Inquiétudes et bicyclettes
Le lecteur de l'époque apprend tout du moins que les « maximalistes » (les bolchéviques, NDLR) menacent le gouvernement provisoire et, selon le journal L’Excelsior, « il paraît certain que Lénine serait revenu » et le risque qu’il instaure un régime  « anarchiste » est grand. Du Figaro, qui fustige  « l’agitation maximaliste », à L'Humanité, qui soutient Kerenski (chef du Gouvernement provisoire, NDLR), « toujours en lutte contre les maximalistes », on sent que la crise est proche. En effet, un conflit a éclaté entre l’État-major de Petrograd et le comité révolutionnaire du conseil des délégués ouvriers et soldats le 6 novembre, le gouverneur militaire ayant demandé l’envoi de renforts. En réaction, le comité révolutionnaire a rompu les pourparlers et a demandé à ses troupes de désobéir au gouvernement. Si selon Le Figaro, le gouvernement espère régler le conflit "pacifiquement", trois lignes plus bas, il apprend à ses lecteurs que le gouvernement a décidé de « considérer le comité (révolutionnaire, NDLR) comme illégal » : l'effet est radical. Dans Le Gaulois, on n’hésite pas à multiplier les titres choc, quitte à prendre un peu d'avance sur les nouvelles que l’on reçoit : si tous les journaux du jour se basent sur la dernière dépêche Havas, Le Gaulois annonce, lui, une « nouvelle insurrection maximaliste » en Russie : c’est en fait la menace d’une nouvelle guerre civile qui semble pointer à l’horizon, d’une nouvelle période de troubles, mais l’on ne sait pas encore que cette menace est devenue réalité presque deux jours plus tôt.

Ces tentatives de devancer l'actualité ne sont pas toutes aussi justes : dans L’Action Française, c’est « l’échec du mouvement maximaliste » qui est annoncé dans le titre. On apprend ainsi que cette journée pour le moins animée s'est en fait conclue dans le calme, et que les citoyens pétrogradiens peuvent dormir tranquille, le Palais d’Hiver étant gardé par des "cyclistes militaires". Ironie de l’histoire, ces unités cyclistes russes, les Samokatnaya, créées dès la fin du XIXème siècle et qui combattirent, à bicyclette, pendant la Première Guerre mondiale, se rangeront en fait pour la plupart du côté des bolchéviques lors de la prise du pouvoir d’Octobre.
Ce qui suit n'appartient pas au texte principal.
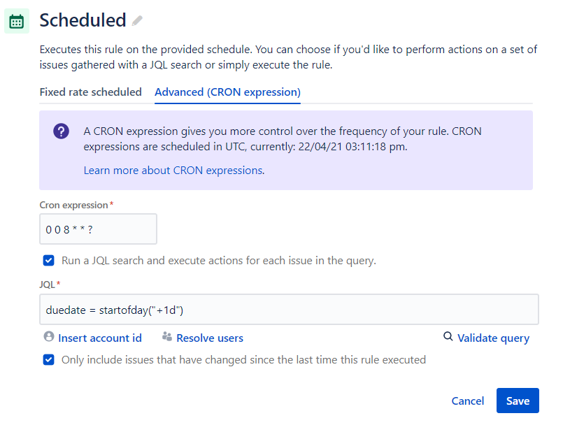The height and width of the screenshot is (425, 563).
Task: Focus the Cron expression input field
Action: point(98,229)
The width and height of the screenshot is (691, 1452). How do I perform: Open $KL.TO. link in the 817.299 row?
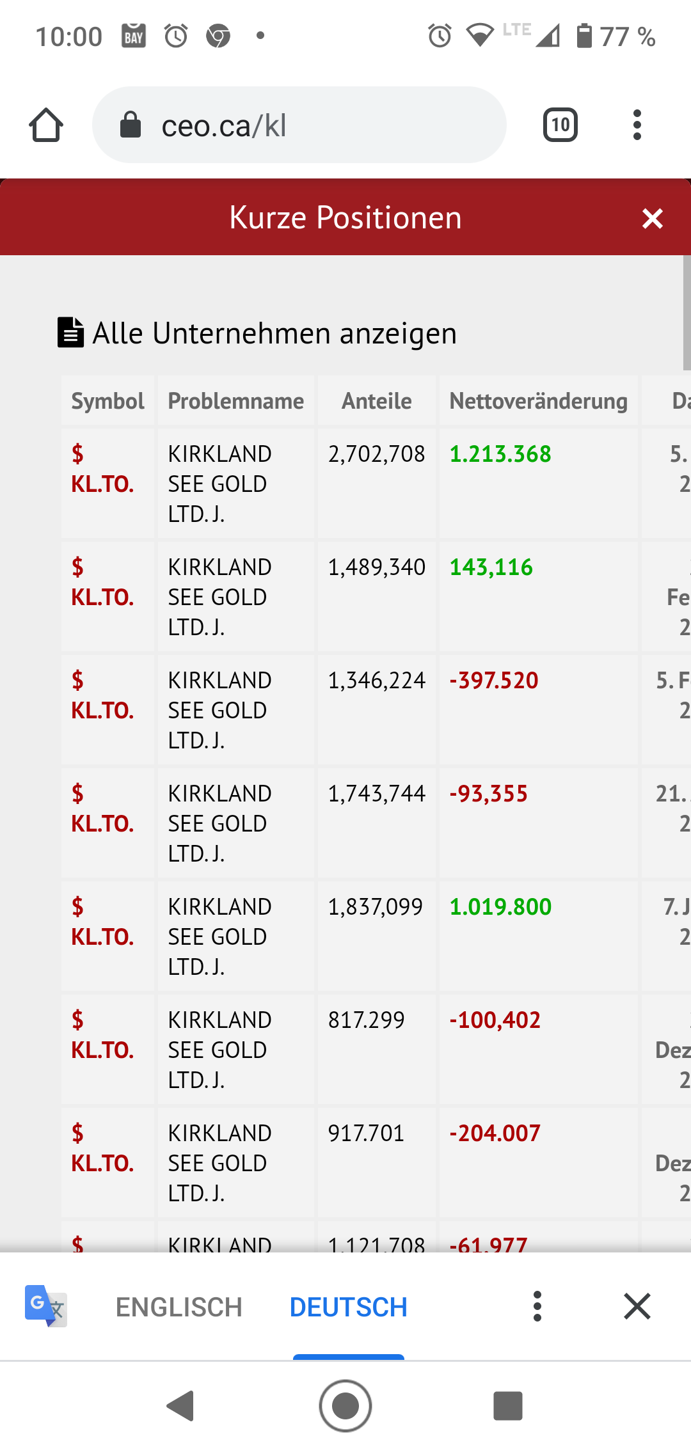pyautogui.click(x=102, y=1036)
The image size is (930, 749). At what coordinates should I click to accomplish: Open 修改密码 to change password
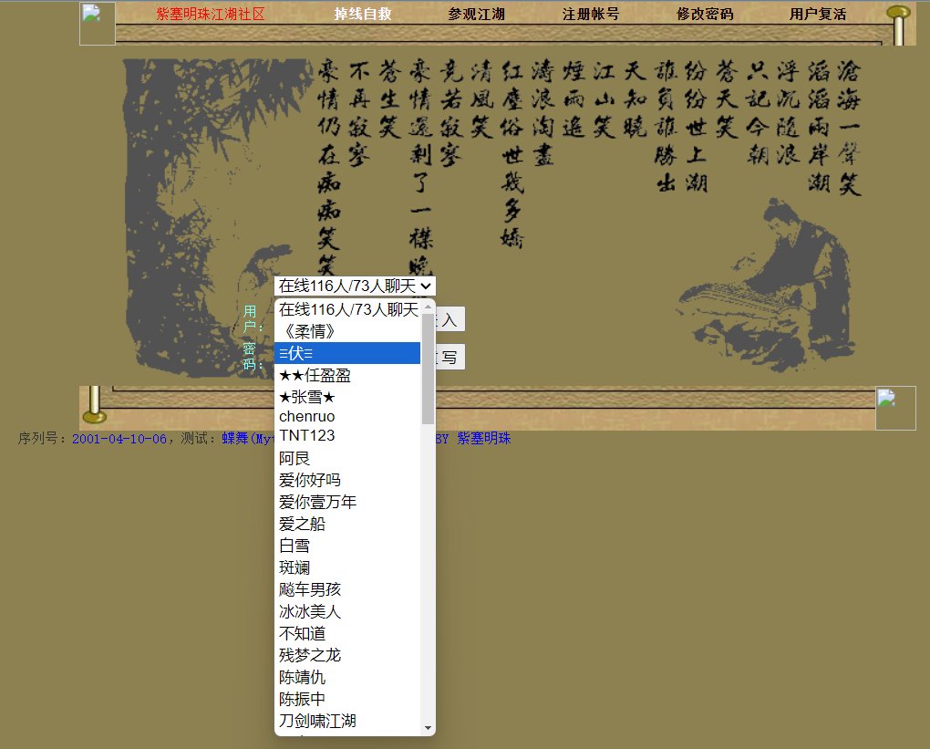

Ces Samokatnaya donneront même leur nom à l’une des rues du centre-ville moscovite en 1924, en l'honneur de soldats d'un bataillon de réserve stationné dans la rue voisine et tués lors de l'établissement du pouvoir soviétique à Moscou. Trois de ces "samokatchniks" furent même inhumés dans la nécropole du mur du Kremlin, véritable Panthéon russe, où ils reposent au côté des grands dirigeants, militaires et scientifiques de l'Union soviétique.


Samokatchniks

Une presse "minimaliste" qui maximise ses réactions
Malgré la présence de ces glorieux défenseurs sur deux-roues, la presse française est soucieuse. L’Humanité, qui est encore le journal de la Section Française de l'Internationale Ouvrière (SFIO) à l’époque, continue de soutenir Kerenski et son gouvernement social-démocrate, et s’inquiète de l’agitation de ces "maximalistes". Le Gaulois, plus vindicatif, va plus loin : pour lui, « il reste à souhaiter que le gouvernement provisoire montre l’énergie nécessaire et liquide définitivement l’irritante question des soviets ». Le calcul est simple : les soviets maintiennent l’agitation dans le pays, détournant la Russie de la guerre ; il faut donc supprimer, « liquider » les soviets, afin que les Russes retournent au champ de bataille. Les bolchéviques sont qualifiés de « parti allemand » et de véritable cinquième colonne infiltrée en Russie pour saper l’activité du gouvernement et permettre la victoire allemande. Les multiples déclarations du Gouvernement provisoire, que ce soit de manière directe ou par le biais de son ambassadeur, vont dans le sens d'un dévouement dans la guerre et d’un soutien aux revendications de la France (notamment concernant l’Alsace-Lorraine) ; les partis s'élevant contre le Gouvernement provisoire paraissent ainsi au contraire servir l’intérêt des Allemands.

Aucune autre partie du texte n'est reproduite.